3MF in the Wild – Meet Oqton!
3MF in the Wild is a blog series where we will highlight innovative uses of the 3MF specification in the 3D Printing and Additive Manufacturing industries at large. For the first 3MF in the Wild post, we introduce Oqton!
Oqton is a global SaaS company that believes that factories of the future will be powered by humans and machines working seamlessly together. The Oqton platform enables this and provides scalable, sustainable, and efficient manufacturing for any sized company. They have built a platform-agnostic, cloud-based manufacturing operating system that automates the end-to-end workflow across & beyond the production floor.
We recently had the opportunity to interview Oqton and dig into how the 3MF specification helps enable their product.
Q&A
What products or services does Oqton provide the additive manufacturing industry?
At Oqton, our agnostic manufacturing operating system automates the end-to-end workflow across and beyond the production floor. Oqton combines order tracking, latticing, build preparation, slicing, all relevant to Additive Manufacturing. For both AM and CAM processes, Oqton can facilitate order tracking, scheduling, traceability and data insights.

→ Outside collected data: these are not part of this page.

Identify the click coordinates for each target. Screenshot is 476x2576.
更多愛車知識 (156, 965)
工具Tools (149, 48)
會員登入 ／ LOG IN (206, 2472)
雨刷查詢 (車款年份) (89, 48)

This is all done in one cloud-based platform that leverages Artificial Intelligence to automate every repetitive task and utilizes intelligent IoT capabilities to connect all of the equipment on the factory floor. This includes everything from plastic 3D printers, metal additive manufacturing machines, and even post-processing equipment.
When you ask where we position our software, we put it like this: Oqton empowers humans and machines to work seamlessly together. That, increasingly, is the key difference between manufacturing success and manufacturing failure.
What are the biggest challenges in the 3D Printing/AM industry?
Automation- there is still a lot of work such as healing of files, fixing errors that today have to be carried out manually, adding considerable time and costs to the process.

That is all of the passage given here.